◆ Given passage ◆

Each shareholder or proxy who registered today and is entitled to vote will have received a purple voting card. Yellow cards have been given to nonvoting shareholders who have the right to speak. Should you wish to ask a question at the appropriate time, please raise your purple or your yellow card, and one of our team members will bring a microphone to you. You should then identify yourself as a shareholder or a proxy holder and state your name. Please note that only shareholders and proxy holders are permitted to raise questions during the meeting.
All questions are to be addressed to me as Chairman. The first item of business concerns the receipt and consideration of the financial report, the director's report and the auditor's report for the company for the year ended 30 June 2018. These reports are included in the company's 2018 annual report, and I present the reports to the meeting. A printed copy of the annual report was sent to those shareholders who requested a copy, and an online copy is available on our website. Copies are also available at the registration desk.
There is no requirement to pass a resolution on this item. During this item, shareholders and proxy holders may ask questions about or may make comments on the various reports and on the business operations and management of the Virgin Australia Group. You may also ask questions of the company's auditor during this item relating to the auditor report, the conduct of the audit and other related matters outlined in the notice of making. I ask that the questions on other agenda items be deferred until we come to those items. So I now open for Item 1 to be discussed.
Do you have any questions or comments?
Yes?
Thanks, Elizabeth. My name is Jeff Wilson from Wilson Asset Management and we're a shareholder in Virgin. First of all, congratulations on yourself and John and all the employees on the exceptional result. I was here last year, and I know you talked about achieving some you had some quite significant goals, and congratulations on what you've achieved. As a shareholder, one thing that I'm incredibly disappointed with is that exceptional performance hasn't been reflected in the share price.
And you talked earlier about 2016, the $1,100,000,000 you raised, which was around the current share price. The and from my perspective, is the current shareholding structure is dysfunctional. And my question is, why do you and the board refuse to enact what I believe is good corporate governance and do the right thing by all shareholders, by the company, the long term benefit for the company and all employees? And why don't you privatize Virgin? And I'm disappointed and I you know I sent you a letter earlier in the year.
I'm disappointed that, a, you didn't answer the questions I asked there and why you don't fully disclose why you've come to that conclusion? Thank you.

◆ Material provided ◆
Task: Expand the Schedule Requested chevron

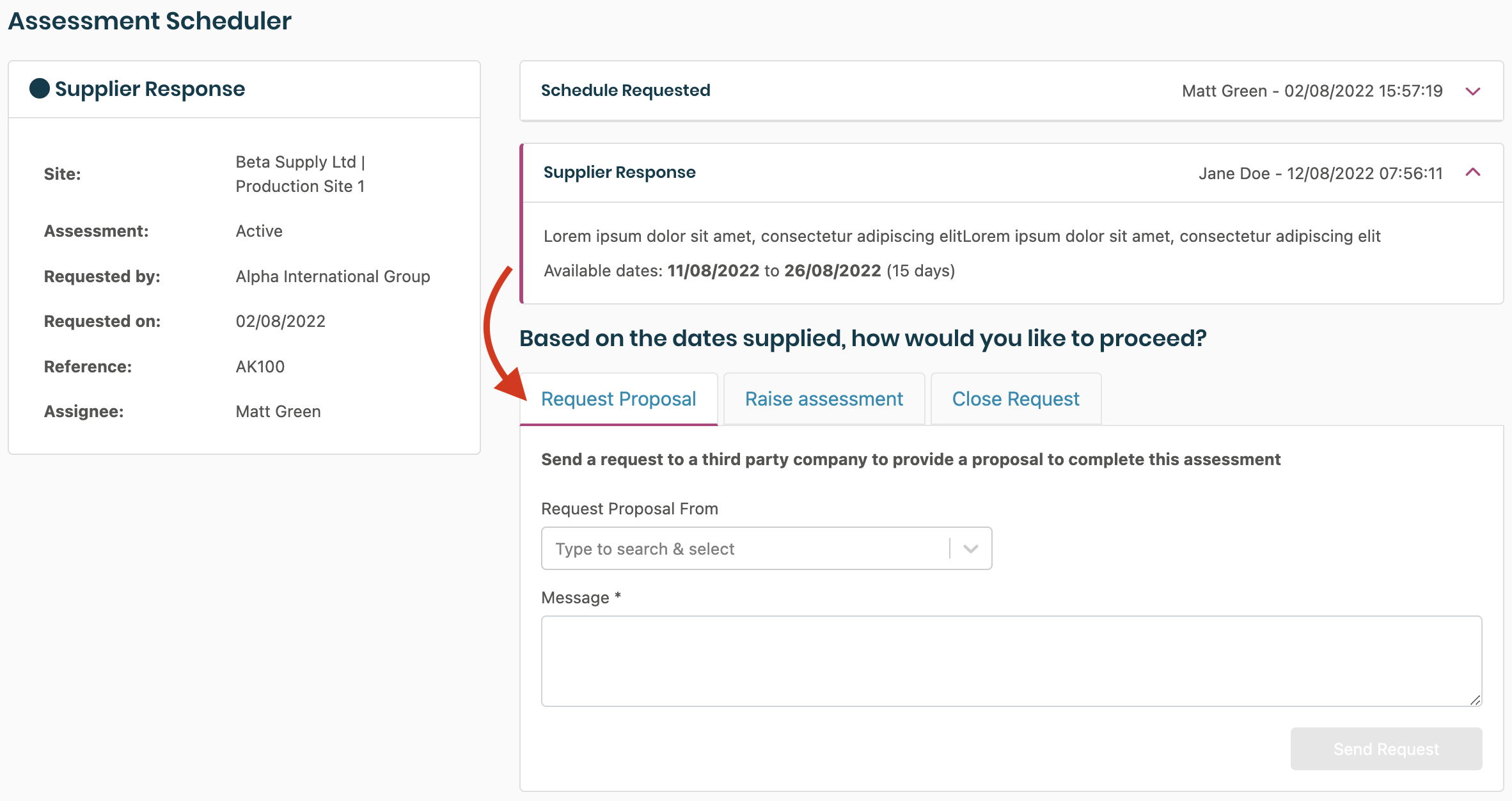Action: 1472,91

◆ Required actions ◆
(a) Based on the meeting transcript, do these statements agree with the text? Answer yes or no for each and quote the words that decide it. (i) Nonvoting shareholders who have the right to speak received yellow cards. (ii) A resolution must be passed on the first item of business. (iii) The reports presented cover the year ended 30 June 2019.
(b) Repeat the meeting transcript word for word from "All questions are" to "the registration desk.".

◆ Solution set ◆
(a)
(i) Yes: "Yellow cards have been given to nonvoting shareholders who have the right to speak."
(ii) No: "There is no requirement to pass a resolution on this item."
(iii) No: "for the year ended 30 June 2018"

(b)
All questions are to be addressed to me as Chairman. The first item of business concerns the receipt and consideration of the financial report, the director's report and the auditor's report for the company for the year ended 30 June 2018. These reports are included in the company's 2018 annual report, and I present the reports to the meeting. A printed copy of the annual report was sent to those shareholders who requested a copy, and an online copy is available on our website. Copies are also available at the registration desk.